At eighteen, I firmly believed that I would rewrite all of life’s rules and undermine all of its conventions, beginning with my rejection of the idea of marriage. Marriage had been presented to me as one of life’s inevitabilities, which made me determined to avoid it. What I wasn’t expecting as a sideline to my own decision was the overwhelmingly positive response from the young men I met. They loved this idea of the determinedly single-minded woman. I was annoyingly pleased with myself for discovering this.
So I dated, and dated, and dated, and then I fell in love, then was left by the boy I loved, then I married, then that brief early marriage didn't work despite our good intentions, then I was single.
Then I thought, "Well, that part of life is over." And then...
Falling in love in my thirties was very different from my earlier experiences, and I wasn’t sure what to expect.
I was wary.
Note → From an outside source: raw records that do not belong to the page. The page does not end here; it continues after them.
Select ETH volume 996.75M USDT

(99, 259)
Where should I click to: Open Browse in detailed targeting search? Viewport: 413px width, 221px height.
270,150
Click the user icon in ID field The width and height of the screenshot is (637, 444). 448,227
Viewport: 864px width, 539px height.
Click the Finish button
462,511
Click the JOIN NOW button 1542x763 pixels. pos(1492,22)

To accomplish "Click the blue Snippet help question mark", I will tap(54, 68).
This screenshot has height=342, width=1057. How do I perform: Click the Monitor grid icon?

I knew I didn't want to get divorced again, and I wasn't convinced that the only way to prevent that was by not marrying again.
I knew, you see, from the past that no one else could guarantee safety or happiness, and that the best to hope for was a partner who would represent life’s possibilities instead of its limitations.
Instead of seeing marriage as a version of home base from a children’s game where you couldn’t get caught “out” no matter what, I saw marriage as the whole field of play. It would allow us to claim fully whatever victories or defeats we could achieve together; it would provide us a defined but wide arena for our lives. Victorian novelist George Eliot has declared that “Nothing is as good as it seems beforehand,” but I’ve come to believe that it all depends on what you expect beforehand. I thought hard about the idea of marriage, and the wedding took place in October of 1991.
For 30 years, I have found myself, most days and for most long stretches, delighted to be married to a man I respect, admire, and love. It has not, however, been easy. Marriage is work. There are good benefits, however, as long as you are willing to do more than is required of you.
One of the reasons this marriage has lasted for more than 30 years is because I learned that being single is better than remaining in an unhappy marriage— even a quietly unhappy one. And I discovered that an authentically good marriage is both possible and enormously valuable.
But I have also come to see that, in part, a good marriage depends on developing a clear picture of our own lives, a difficult and painful process for many of us.
A real marriage takes guts and honesty and patience and having tough conversations ALL. THE. TIME.
There are no perfect endings, but there are good, reasonable chances to make marriages work—as I said, the two words go together—because they don't depend on magic, or inspiration, or outside forces. Strong relationships depend on a shared sense of responsibility, a shared sense of joy, a shared sense of what's important to both of you—and to each of you. These might well be different.
You also need enough figurative (and sometimes literal) room to allow each of you to remain separate enough to offer love to one another. Two-in-one-flesh can be really suffocating if you spend thirty years in anything other than a potato sack race.
Good marriages are not about shutting out the world but enjoying it with an intimate partner.
You take a deep breath and then head for deep water, together, your destinies intertwined. You'll get in over your heads but you'll help each other rise up. Breathe, laugh, and, acknowledge the distance you've come, then head out even further.